Customer identification controls are only part of ensuring that the true identity of a customer is established. Criminals (including money launderers) are likely to have convincing documentation. The knowledge, experience and alertness of staff members provide the essential human intervention to ensure that systems and controls are routinely monitored and modified to identify abnormal behaviour.

Risk assessment must be realistic. Knowing who your customers are and having a good understanding of which, if any, of your designated services are vulnerable to ML/TF risks, is the basis of developing an AML/CTF program suitable to your business needs. For example, the ML/TF risk for the same product may differ if the customer is a domestically-based individual, or an offshore trust. Customer identification procedures need to be developed relative to the nature, size, complexity and resource capacity of your business. For example, with internet access you may be able to determine the level of risk posed by persons from certain countries that may be exposed to levels of economic and political corruption.

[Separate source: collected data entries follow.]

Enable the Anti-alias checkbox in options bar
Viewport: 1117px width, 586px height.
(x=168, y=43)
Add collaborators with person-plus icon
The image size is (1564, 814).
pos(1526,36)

Your risk assessment methodology and associated AML/CTF policies and procedures could specify the factors that your staff should spell out when a customer does fall into a higher risk category. In these situations, when your business has assessed a customer to be high risk, additional KYC information should be sought. The type of additional information you will request in each situation should be documented as part of the processes in your AML/CTF program and communicated to your staff.

The AML/CTF Act does not prescribe what additional documents you should request, however chapter 4 of the AML/CTF Rules does provide some suggestions for consideration.